Creator's Blog

Sep 11, 2009

The Origin Story

This whole wonderfully strange "Bored to Death" escapade began for me in January of 2007. I was coming off a very rough time in December of 2006, involving my one and only pleasurable but devastating wrestling match with the poppy flower, and was just cooling my heels and trying to stay out of trouble.

So I was just sitting in my apartment, night after night, playing internet backgammon against strangers from around the world, primarily Turkey. I have to say I was quite bored. Nothing against Turkey or backgammon, but it all was rather dull and lonely.

When I wasn't playing backgammon, I was rereading David Goodis (Black Friday and other works) and rereading for the umpteenth time my Raymond Chandler novels. The narrator of these books, a private detective named Philip Marlowe, has often been my friend during some periods of depression, so I welcomed his voice back into my head. I had a little bit of money in the bank, not much, but enough to get through a reclusive stretch, until I felt strong enough to land another teaching job or some kind of writing assignment, which is how I had supported myself for years.

In the midst of this self-imprisonment, I got the idea, I don't know why, I guess because of the reimmersion into Chandler, that maybe I should try to be a private detective and help people. The way out of any problem in life is to think of others and so this was my half-crazed solution. I contacted a lawyer friend of mine who had a virtual office in the Empire State Building — a desk he rented a few hours a week where he could meet clients. I thought of getting such a desk and putting an ad on Craigslist. I would just sit there like Marlowe and wait for a case to walk in my virtual door, my hardboiled soul at ease, but ready for action.

I had the Craigslist notion, because in addition to playing internet backgammon, I would often read the personal ads when I was online. There were so many narratives out there; so many complicated and specific wants and desires — were any of these people finding sexual, psychic, and emotional solace?

DATA SEGMENT:

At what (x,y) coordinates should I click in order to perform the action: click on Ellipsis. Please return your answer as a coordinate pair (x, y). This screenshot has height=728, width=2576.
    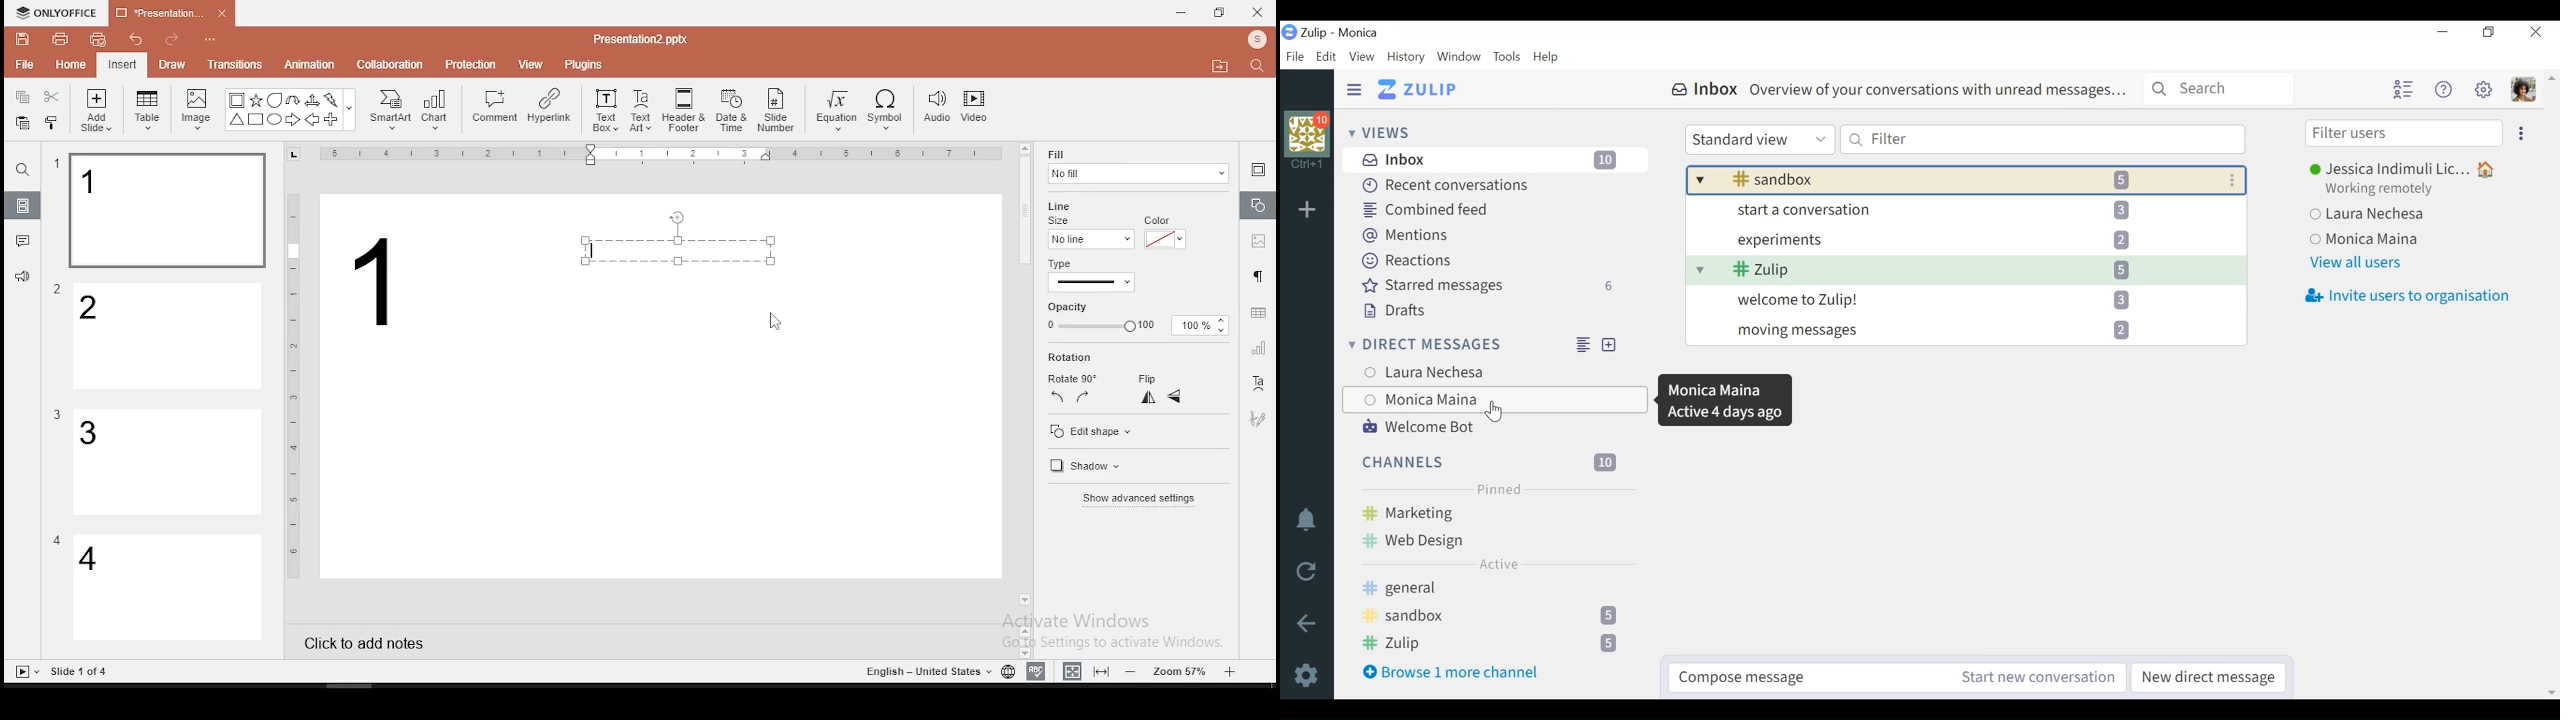
    Looking at the image, I should click on (2519, 134).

EXERCISE 1:
In the origin story, give the text from "So I was just" up to and including "myself for years." again, replacing "backgammon" with "chess".
EXERCISE 2:
According to the origin story, why did the writer come up with the idea of advertising on Craigslist?

WORKED ANSWER 1:
So I was just sitting in my apartment, night after night, playing internet chess against strangers from around the world, primarily Turkey. I have to say I was quite bored. Nothing against Turkey or chess, but it all was rather dull and lonely.

When I wasn't playing chess, I was rereading David Goodis (Black Friday and other works) and rereading for the umpteenth time my Raymond Chandler novels. The narrator of these books, a private detective named Philip Marlowe, has often been my friend during some periods of depression, so I welcomed his voice back into my head. I had a little bit of money in the bank, not much, but enough to get through a reclusive stretch, until I felt strong enough to land another teaching job or some kind of writing assignment, which is how I had supported myself for years.

WORKED ANSWER 2:
The writer got the Craigslist idea because, in addition to playing internet backgammon, they often read the personal ads while online.